### Textauszug:
● ● ●

Gott sei Dank ist Kafka viel-deutbar, falls Brods überreligiöse Deutung zutreffen würde (dass er "...dem hohen religiösen Maßstab... nicht entsprechen konnte", den er an sich stellte; Max Brod), würde ich jede Minute mit Kafka als Verschwendung ansehen.
Aber Kafka hat ja des Öfteren ins Tagebuch geschrieben, dass Brod es nicht blickt.
Urängste (Glauben und Aberglauben, Himmel und Hölle, Angst vor dem Etwas nach dem Tode) ließ das Schlusskapitel im ersten Augenblick bei mir entstehen, nicht nur der Abschluss, dass K. das "Messer zweimal in seinem Herzen umgedreht wurde." "Wie ein Hund" verreckte er.

Orwell's "Prozess"
Ich bin mir absolut sicher, dass George Orwell den "Prozess" gelesen hat: "1984" ist eine komprimierte, durch organisierte, neuere Fassung des "Prozesses". Am Anfang des "Prozesses" schien es mir, als lese ich "1984". Das einzige, was den Roman sinnvoll macht; neben den vielen Deutungsversuchen eines einfachen Werkes: Ein Roman mit Anfang und Ende, ca. 10 Kapitel fehlen.
Es wäre nicht schlimm gewesen, kein Verlust für die Literatur, wenn das Manuskript verbrannt worden wäre...
"1984" ist im Ullstein Taschenbuch Verlag, FfM-Berlin-Wien 1978, erschienen.

● ● ●

### Datenauszug:
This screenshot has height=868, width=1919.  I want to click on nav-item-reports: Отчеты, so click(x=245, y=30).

● ● ●

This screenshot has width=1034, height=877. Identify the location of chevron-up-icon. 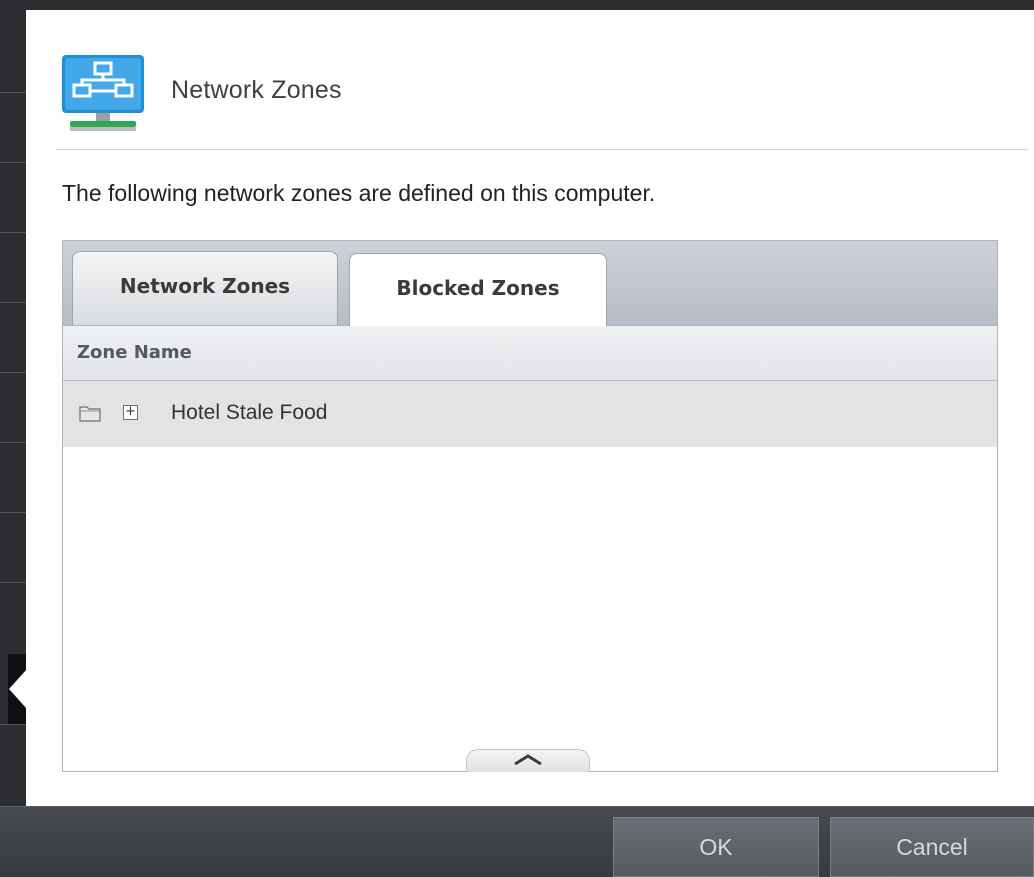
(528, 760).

● ● ●

### Aufgabenstellung:
Beantworte anhand des Textes über Kafka kurz diese Fragen:
1. Wie oft wurde K. laut Schlusskapitel das Messer im Herzen umgedreht?
2. Wie viele Kapitel fehlen dem Roman ungefähr?
3. In welchem Jahr ist "1984" im Ullstein Taschenbuch Verlag erschienen?

### Schriftliche Antwort:
1. Zweimal.
2. Ungefähr 10 Kapitel.
3. 1978.